# Need a bit of help.



## Error (Apr 16, 2004)

These are my tank specs:

46 gallon bowfront
5.5wpg PC 10000K and 6700K
Soil underlayer below gravel

Fertilator says I'm adding (three times weekly):
N 12.7 (KNO3)
P 3.85 (Monobasic P sulfate)
Plus 5ml Flourish 
Traces via CSM + B
I am also adding Kent Botanica Grow for Mg and Ca
CaCl for signs of a Ca deficiency that still persist
Moderate/heavy fishload

Pressurized CO2, between 10 and 25ppm depending on the time of day

The problem is that the plants are still not growing as well as I'd like. They do not get bushy, and they grow slowly. The Broadleaf stellata I ordered a month ago is in a well-lit location but has only developed two nodes with submersed foliage and appears to have stopped altogether. There is no algae to speak of other than the green spot that develops every few weeks on the glass.

Leaves of Hygrophila polysperma, Ludwigia glandulosa and Ammania senegalensis are still curling and stunting. Ludwigia inclinata will steadily lose its lower leaves until it develops floating shoots, and only these retain their leaves.

Am I adding too many ferts here? (I started to suspect it today, when the water got cloudy after my daily dose). Is too much P limiting N? I'm no biochemist


----------



## Steve Pituch (Jan 25, 2004)

Error,
Have you ever successfully tried a tank with 5.5 W/g? I would think your nutrient usage could be quadruple that needed at 2 to 3 W/g. As much as I like to use the Estimative Index, I think you will need to do daily lengthy chemical analyses with expensive test kits until you get the dosing right. At that much light I think the balance of the tank is a very fine line and very hard to do. From what I have seen of your work, you are more successful than I am (have better results). Perhap I can learn something from you, but I will be impressed if you can keep the tank in good shape at that light level.

Good luck, and please let us know how things work out. What I would do is gradually lessen the light until you are not able to detect deficiencies.

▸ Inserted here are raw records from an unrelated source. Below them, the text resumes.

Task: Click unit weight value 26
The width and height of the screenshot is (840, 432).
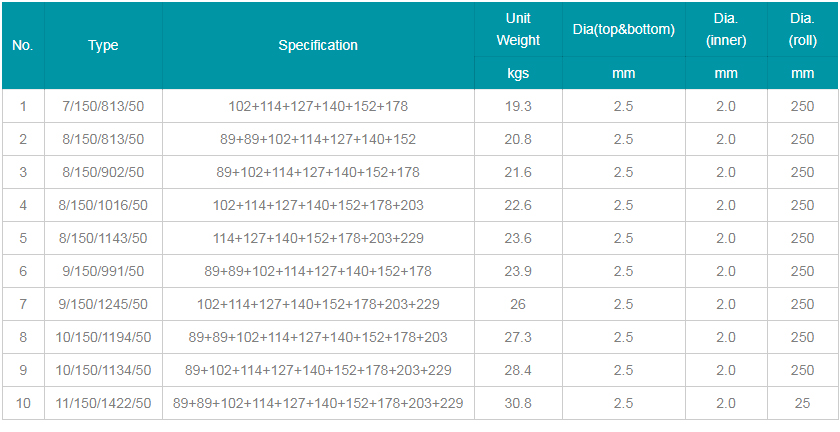Action: pos(518,304)
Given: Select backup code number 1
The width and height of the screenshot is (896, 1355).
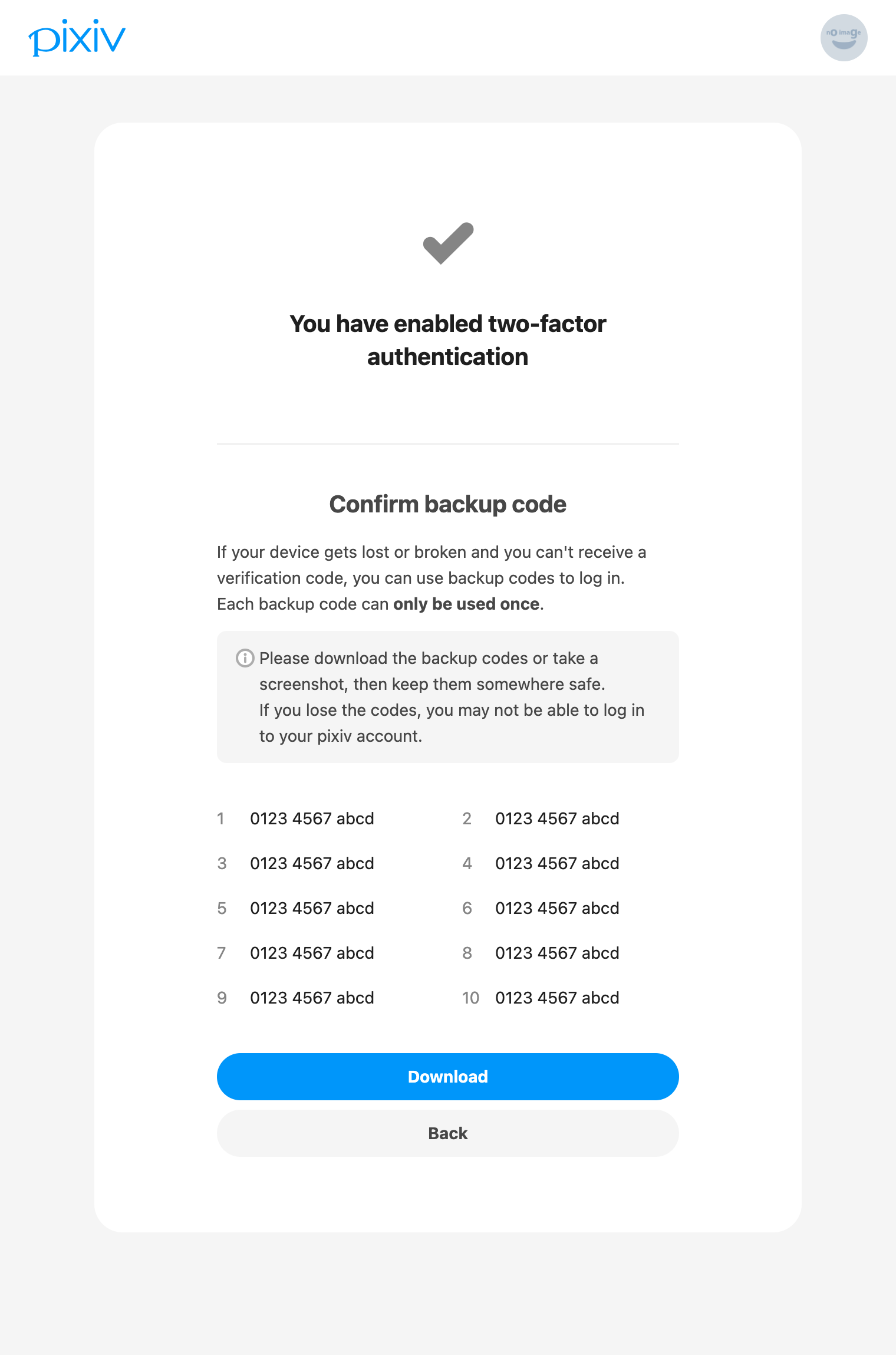Looking at the screenshot, I should pos(312,818).
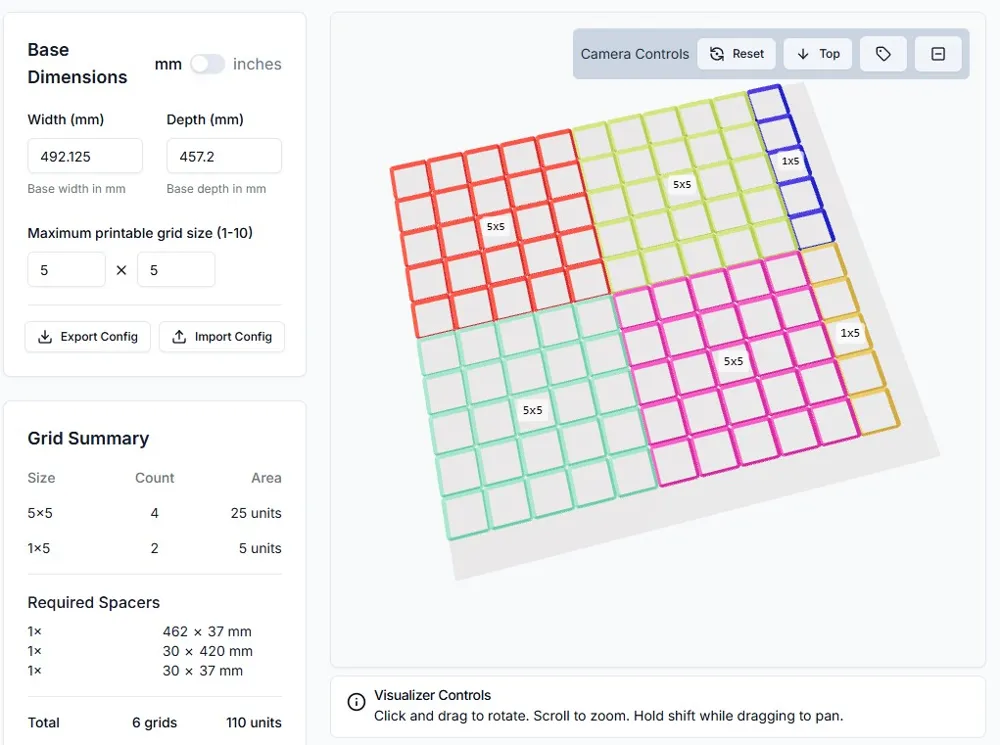
Task: Click the 1x5 label on the orange grid
Action: click(x=850, y=333)
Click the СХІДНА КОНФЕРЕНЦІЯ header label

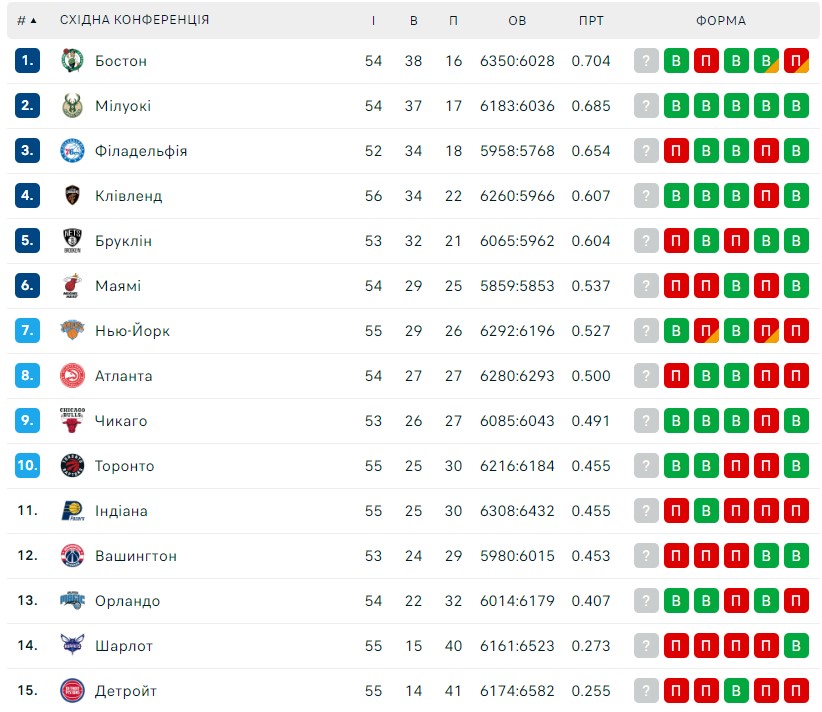tap(134, 20)
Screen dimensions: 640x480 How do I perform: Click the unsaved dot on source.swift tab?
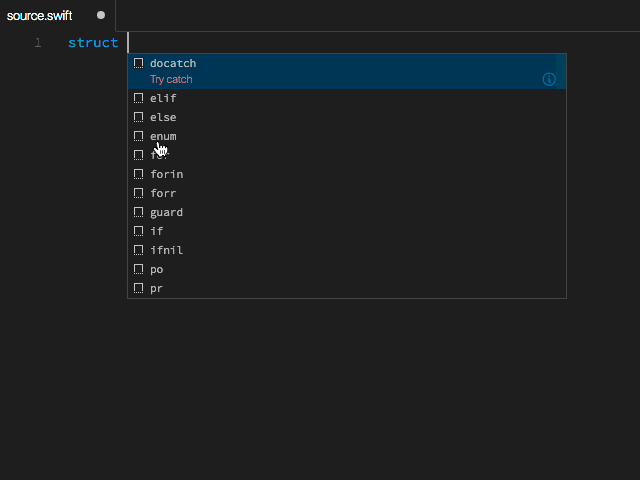[101, 16]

Normally we measure nitrate in ppm and grams of KNO3. What does the 12.7 measure?

Regards,
Steve Pituch


----------



## Error (Apr 16, 2004)

The 12.7 is ppm.

The reason why I've got so much light now is because I've been trying to get a high-light tank right for some time. I wonder if the problem is not somehow related to the soil substrate?

As far as adding quadruple the amounts needed in other tanks, I am adding a full half teaspoon of KNO3 three times weekly. That's a lot of N.


----------



## Ben Belton (Mar 14, 2004)

I usually keep 5+ watt/gallon tanks. I have found that the secret is making sure you have 30ppm CO2 and many many times the amount of traces and Fe recommended on the bottles.

In my 40 breeder with 5.7 watts/gal I often put in 15 ml of Flourish and 15ml Flourish Fe 2-3 times weekly.


----------



## Steve Pituch (Jan 25, 2004)

Error,
I don't think that the soil substrate will hurt. Sometimes if the soil is too hot in the beginning you will get algae blooms but you don't seem to have that problem. In my experience up to 3.5 W/G it doesn't hurt in any way.

OK, I confirmed the 12.7 ppm NO3. But I put 10 ppm NO3 in a 2 W/G tank twice per week, so your 12.7 three times a week is not too much more. True, I don't measure No3 since I don't have an expensive test kit and I do 50% water changes per the Estimative Index, but you aren't dosing much no3 in my opinion. You might want to double the no3 dose if you do 50% water changes and see what happens. Do you have a Lamotte or Hach no3 kit? If not try to double the dose and do the 50% weekly water change.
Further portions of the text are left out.